The high latency when send the big protobuf message

fy2462 commented 2 years ago

Hi guys:

I have a problem worried with me. I send the protobuf bytes with s2n-quic, but I can not parse the proto on receive side when the bytes size is too long.

Do we have any good encode and decode frame data solution?

Thanks all of you.

camshaft commented 2 years ago

Application-level framing isn't really in scope of s2n-quic.

If you're sending multiple protobuf messages on a single stream, I would recommend looking at tokio_util::codec to implement a solution. All streams in s2n-quic implement the required traits to easily integrate with that crate.

You can also open a stream per message and buffer in the application until the stream is finished and decode the message at the end.

fy2462 commented 2 years ago

Thanks, @camshaft. I have encoded and decoded with tokio_util now. Another problem: I have opened a open_bidirectional_stream on client-side, and accept_bidirectional_stream on server side.

and then transfer the video streaming with the single-stream from client to server. but I got the high latency, and the latency grows over time. How to resolve it? Do I need to open_bidirectional_stream for every frame? but I want to keep the frames relatively ordered.

What do you have a good idea about this case?

fy2462 commented 2 years ago

Do I need to set the builder limits on both sides? Do you have the recommended limit parameter set for my case?

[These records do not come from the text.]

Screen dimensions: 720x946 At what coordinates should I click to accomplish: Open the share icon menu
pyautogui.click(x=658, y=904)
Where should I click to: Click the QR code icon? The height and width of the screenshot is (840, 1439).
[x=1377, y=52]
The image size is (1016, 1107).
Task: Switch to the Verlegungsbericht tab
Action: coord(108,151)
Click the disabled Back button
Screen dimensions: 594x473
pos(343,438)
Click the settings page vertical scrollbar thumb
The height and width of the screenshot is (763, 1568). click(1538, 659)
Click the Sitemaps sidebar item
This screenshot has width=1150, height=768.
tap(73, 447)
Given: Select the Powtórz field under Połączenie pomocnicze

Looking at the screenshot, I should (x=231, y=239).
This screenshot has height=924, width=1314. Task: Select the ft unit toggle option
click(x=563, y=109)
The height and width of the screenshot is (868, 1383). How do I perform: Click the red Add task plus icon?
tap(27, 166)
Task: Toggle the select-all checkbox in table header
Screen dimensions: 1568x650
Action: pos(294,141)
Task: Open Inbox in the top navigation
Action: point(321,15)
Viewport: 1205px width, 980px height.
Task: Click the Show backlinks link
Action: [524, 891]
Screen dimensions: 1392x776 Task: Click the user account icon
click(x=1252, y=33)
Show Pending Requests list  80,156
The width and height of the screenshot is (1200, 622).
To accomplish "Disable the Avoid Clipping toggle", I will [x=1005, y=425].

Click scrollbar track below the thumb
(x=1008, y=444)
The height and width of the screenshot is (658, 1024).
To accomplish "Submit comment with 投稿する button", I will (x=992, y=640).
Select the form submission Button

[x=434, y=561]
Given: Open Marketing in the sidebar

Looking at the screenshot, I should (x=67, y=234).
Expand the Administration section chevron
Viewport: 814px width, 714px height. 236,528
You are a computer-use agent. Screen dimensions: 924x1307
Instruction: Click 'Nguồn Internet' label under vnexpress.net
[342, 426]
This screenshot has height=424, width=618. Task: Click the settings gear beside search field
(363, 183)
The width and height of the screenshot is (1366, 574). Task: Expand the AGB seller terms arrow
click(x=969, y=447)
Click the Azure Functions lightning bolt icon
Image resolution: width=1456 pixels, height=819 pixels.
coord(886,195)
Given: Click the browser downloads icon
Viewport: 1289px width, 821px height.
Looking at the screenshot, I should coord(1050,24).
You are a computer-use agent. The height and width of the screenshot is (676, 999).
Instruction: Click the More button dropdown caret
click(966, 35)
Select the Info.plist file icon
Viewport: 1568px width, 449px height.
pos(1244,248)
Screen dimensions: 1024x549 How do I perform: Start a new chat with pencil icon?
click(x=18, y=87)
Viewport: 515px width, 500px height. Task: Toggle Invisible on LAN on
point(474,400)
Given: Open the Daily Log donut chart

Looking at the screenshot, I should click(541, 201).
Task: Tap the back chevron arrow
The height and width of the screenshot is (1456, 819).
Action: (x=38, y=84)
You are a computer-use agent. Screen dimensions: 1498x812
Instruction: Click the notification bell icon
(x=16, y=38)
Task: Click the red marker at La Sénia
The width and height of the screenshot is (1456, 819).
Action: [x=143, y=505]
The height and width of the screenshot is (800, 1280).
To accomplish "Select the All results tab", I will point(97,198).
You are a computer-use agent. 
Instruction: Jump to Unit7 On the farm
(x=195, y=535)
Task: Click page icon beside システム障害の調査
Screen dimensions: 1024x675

camshaft commented 2 years ago

Without seeing the code I can really only speculate what the source of the slowdown is. Did you compile in release mode? What network are you testing on? Is the sender sending fast enough? Is the receiver reading fast enough? Did you try profiling the endpoints? Are you limited by CPU?

fy2462 commented 2 years ago

Thanks for your response @camshaft, and sorry for the less clue:

I have tried to debug and release versions, and the experience is almost. The transmission is ok when the network latency is < 20ms. So I think it is not the send and receive problem. No CPU limit.

But I add the latency with sudo tc qdisc add wlp0s20f3 root netem delay 40ms, and I can see the latency will be up always to server. the data bitrate is 2.5Mbps.

I have set a timestamp in client data. and the server will return the timestamp to the client, and the client print the time difference.

the client log output

[WARN] 2022-06-24T11:32:32.491 to_server_rtt: 344ms, 
[WARN] 2022-06-24T11:32:35.062 to_server_rtt: 903ms, 
[WARN] 2022-06-24T11:32:37.647 to_server_rtt: 1486ms, 
[WARN] 2022-06-24T11:32:40.174 to_server_rtt: 2014ms, 
[WARN] 2022-06-24T11:32:42.790 to_server_rtt: 2610ms, 
[WARN] 2022-06-24T11:32:45.322 to_server_rtt: 3148ms, 
[WARN] 2022-06-24T11:32:48.090 to_server_rtt: 3894ms, 
[WARN] 2022-06-24T11:32:50.841 to_server_rtt: 4649ms, 
[WARN] 2022-06-24T11:32:53.431 to_server_rtt: 5245ms, 
[WARN] 2022-06-24T11:32:56.034 to_server_rtt: 5829ms, 
[WARN] 2022-06-24T11:32:58.809 to_server_rtt: 6595ms, 
[WARN] 2022-06-24T11:33:01.468 to_server_rtt: 7247ms,

The ping output on the client-side:

64 bytes from 10.10.82.240: icmp_seq=5 ttl=63 time=44.8 ms
64 bytes from 10.10.82.240: icmp_seq=6 ttl=63 time=43.3 ms
64 bytes from 10.10.82.240: icmp_seq=7 ttl=63 time=49.6 ms
64 bytes from 10.10.82.240: icmp_seq=8 ttl=63 time=43.2 ms
64 bytes from 10.10.82.240: icmp_seq=9 ttl=63 time=46.5 ms
64 bytes from 10.10.82.240: icmp_seq=10 ttl=63 time=44.9 ms
64 bytes from 10.10.82.240: icmp_seq=11 ttl=63 time=42.9 ms

I set some limits on both sides, but it still doesn't work.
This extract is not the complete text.